Many families have secular cultural celebrations at Christmas and Hanukkah, full of love and generosity but minus any theological undertones. That doesn't work for families where the parents take religion seriously—but don't share the same one. As Karen McGraw, senior acquisitions editor for Tyndale Kids, an evangelical Christian publishing house, has observed, "The holidays can be a tricky time for interfaith families—both joyful and challenging. Instead of avoiding the challenges, gathering as a family to read holiday books about different religious practices can encourage discussion, build mutual respect, and help family members discover shared values and beliefs.”
Susan Katz Miller agrees. Her parents—one Jewish, one Episcopalian—raised her to be Jewish. She married an Episcopalian and together they decided they wanted their children to feel fully connected to both faiths. But she couldn't find books that supported this choice, so in 2013 she wrote her own, Being Both: Embracing Two Religions in One Interfaith Family (Beacon Press). The book is still in print, likely because there are more such families than ever.
PW called on Katz Miller, who continues to write and blog on the topic, to advise how book-loving families now might deal with "being both" in a season of celebrations.
How great is the need for holiday books that work for interfaith families?
More than 20% of adults today had interfaith parents, and, according to Pew Research, among recent marriages, almost 40% now are interfaith. That includes Christians married to atheists or "religious nones"—people who claim no religious identity but still believe in God—which is the fastest-growing component of that interfaith spectrum.

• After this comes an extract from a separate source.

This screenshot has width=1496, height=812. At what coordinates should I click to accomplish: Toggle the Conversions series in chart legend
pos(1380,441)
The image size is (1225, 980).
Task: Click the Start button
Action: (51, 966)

What do you tell grandparents eager to focus on Christmas as celebrating the birth of a savior not just a family gathering with cookies and presents?
It's really important for grandparents or friends who want to share books with the kids to talk to the parents and, ideally, to let the parents read the book first. You might think, "Oh, this is just a cute little book about Christmas." But you're not seeing it the way the parents are seeing it. Something that strikes one person as secular or cultural is going to strike somebody else as more religiously coded.
For example?
Santa. For a lot of people, Santa is cultural. He has nothing to do with Jesus and the religious message of Christmas. But there are Jewish children, Muslim children, Hindu children who don't have Santa visit their house. So, you don't want to share a Christmas book with Santa in it with an interfaith kid who doesn't have Santa in their holiday celebration.
Several charming new books feature Wise Men, children, or talking critters all rushing to see the newborn king in a manger. But what happens in a family that honors two different religions, or both religion and atheism, where Jesus is a king to one parent and not the other?
Families that are doing both right want their children to have literacy about the meaning of both those ideas. It's not a question of telling them what they should believe. It's that these are the stories embedded in their heritage on one side or another, and it is good to understand why they're meaningful to some people.
You can read a story that includes the birth of a baby, and people gathering at the manger, and you can explain that this baby is Jewish, born to Jewish parents, because there was no religion called Christianity during his lifetime. It's not saying you must believe that this baby is the Son of God, or else. And Christian children who encounter Hanukkah books may learn that Hanukkah has several different meanings.
Some Jewish books present Hanukkah the story of the "miracle" of a few drops of oil lasting eight nights because God was rewarding the ancient Hebrews for fighting to keep their faith.
Yes, there is the dimension of freedom to practice your religion. But more children's books today downplay the military battle aspect of the holiday because some parents don't want that kind of militarism. Most books now focus on the miracle of light in the darkest days of the year.
In past years, you've recommended some children's holiday books for interfaith families, but they are still pretty scarce. What is the one still on sale that you recommend?
I like Gingerbread Dreidels, a 2024 book by Jane Breskin Zalben (Charlesbridge, with illustrations by Thai My Phuong). It shows a family who is celebrating both Christmas and Hanukkah and giving each holiday its due, not mashing them up into some kind of meaningless "Chrismukkah." Both sets of grandparents are there, and each explains the origin of their own holiday. Grandparents are often fearful when there's an interfaith marriage that they won't be able to pass on their heritage, their stories, their songs, their traditions. This is a holiday book that shows a world where interfaith families are normal, warm, and happy.